For the example in question, I’d just use a list comprehension:
No need to make code harder to read than necessary.
Mark: Thx.
Dirk: I was hoping that with lazy evaluation, the reduction order for something like [1,2,3] + [4,5,6] would be 1:(2:([3]+[4,5,6])). In other words, we consume elements from the head and then the append happens sort of as a cons and at end of the consumption. from the definition of (++) it looks like that is what happens.
Michael Feathers,
re: Dirk: terminatedLines isn’t a good idea
While [1,2,3] + [4,5,6] indeed reduces to 1:(2:([3]+[4,5,6])), the cost of that reduction is the length of the first list. In the context of your map (++”\n”) code, it’s decidedly non-trivial. That’s Dirk’s point.
In other words, append doesn’t do automagical, never mind zero-cost, consing “at the end of the consumption.” That said, you might want to check out difference lists.
When to extract and not to is a good question. I tend to only give names and extract when there’s some redundancy to be exploited. Otherwise, it always makes sense to me to inline—proper formatting and occasional comments are enough otherwise. Nice Haskell can read very fluently already, I think.
Viewing the simple stuff inline can also expose all sorts of other nice optimizations such as why “terminatedLines” can be replaced with, e.g., Jake’s very elegant code above.
“editor combinators” and variants such as the above are really nice ways to denoise your code—abstracting out views on data, so to speak, rather than operations on it.
I personally love the terseness of functional programming for a very good reason: It breaks the ungodly, pretentious habit programmers have of “nice-naming” – that is, naming functions and procedures with names that suggest what the function is meant to do, but doesn’t.
I suppose the reason the practice gets on my nerves so much is because I tend to run into the mid-level-skill types – the people who think they’re much cleverer than they are. There’s nothing that makes a team member want to step back and watch a drowning man go under, than hearing, “Jeez, can’t you read?!? It’s OBVIOUS what my program does! It’s called ‘addStudentToTutors’!” It’s obvious what the program is supposed to do, yes…

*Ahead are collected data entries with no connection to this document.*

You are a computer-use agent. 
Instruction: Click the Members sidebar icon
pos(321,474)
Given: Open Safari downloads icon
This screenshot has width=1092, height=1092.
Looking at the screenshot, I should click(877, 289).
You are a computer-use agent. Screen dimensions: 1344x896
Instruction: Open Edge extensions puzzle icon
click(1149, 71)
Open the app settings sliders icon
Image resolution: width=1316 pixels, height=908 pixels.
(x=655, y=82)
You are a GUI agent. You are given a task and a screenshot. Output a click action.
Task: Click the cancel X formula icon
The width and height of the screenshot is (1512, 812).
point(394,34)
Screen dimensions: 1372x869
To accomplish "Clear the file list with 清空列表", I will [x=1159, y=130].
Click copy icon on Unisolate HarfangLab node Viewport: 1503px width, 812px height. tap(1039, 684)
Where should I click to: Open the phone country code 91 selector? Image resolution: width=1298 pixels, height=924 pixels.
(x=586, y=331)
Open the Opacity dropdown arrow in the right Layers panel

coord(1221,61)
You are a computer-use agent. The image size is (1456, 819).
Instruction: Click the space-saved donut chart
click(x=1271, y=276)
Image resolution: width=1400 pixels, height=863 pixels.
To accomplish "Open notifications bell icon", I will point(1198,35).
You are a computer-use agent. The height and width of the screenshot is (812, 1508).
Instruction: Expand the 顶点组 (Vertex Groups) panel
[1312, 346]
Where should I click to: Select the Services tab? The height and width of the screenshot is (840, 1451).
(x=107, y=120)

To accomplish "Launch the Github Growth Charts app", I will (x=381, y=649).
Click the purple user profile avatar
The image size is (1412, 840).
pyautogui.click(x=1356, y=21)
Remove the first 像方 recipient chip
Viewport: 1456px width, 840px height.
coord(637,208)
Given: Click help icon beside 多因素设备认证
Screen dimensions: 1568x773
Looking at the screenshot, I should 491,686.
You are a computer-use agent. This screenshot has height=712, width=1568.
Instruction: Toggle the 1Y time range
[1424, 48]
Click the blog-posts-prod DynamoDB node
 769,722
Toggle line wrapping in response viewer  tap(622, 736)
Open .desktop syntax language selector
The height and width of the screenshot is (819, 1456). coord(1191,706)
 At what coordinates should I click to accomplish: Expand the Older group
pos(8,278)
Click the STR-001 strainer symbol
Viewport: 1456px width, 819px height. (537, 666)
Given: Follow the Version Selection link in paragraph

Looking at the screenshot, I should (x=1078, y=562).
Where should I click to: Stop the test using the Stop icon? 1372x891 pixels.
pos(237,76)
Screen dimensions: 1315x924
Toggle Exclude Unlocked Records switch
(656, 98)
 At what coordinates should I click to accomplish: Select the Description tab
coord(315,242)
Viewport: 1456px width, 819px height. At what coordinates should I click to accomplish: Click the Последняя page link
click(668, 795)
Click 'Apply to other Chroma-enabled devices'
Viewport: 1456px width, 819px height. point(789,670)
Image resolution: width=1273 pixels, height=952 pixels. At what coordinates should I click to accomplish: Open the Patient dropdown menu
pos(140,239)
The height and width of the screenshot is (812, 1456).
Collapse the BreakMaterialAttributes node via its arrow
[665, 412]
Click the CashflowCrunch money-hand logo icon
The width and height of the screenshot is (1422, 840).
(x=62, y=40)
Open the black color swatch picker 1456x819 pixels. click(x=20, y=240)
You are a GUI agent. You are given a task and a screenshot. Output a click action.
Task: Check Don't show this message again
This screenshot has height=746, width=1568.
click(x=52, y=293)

One of the nice thing about doing all of those Flying Wallendas-style functions, is that it breaks your functions up into dense nuggets of power, that you are then “compelled” to comment. It’s never bad to just throw a line of commentary that says: ”—‘withLines’ takes a function, and makes a new function that applies ‘lines’ to its argument, runs your function on that, and then does ‘unlines’ to the result”.
Functional programming in general, gives you the idea that you’re describing what you want to happen, instead of what you have to set up to get it to happen.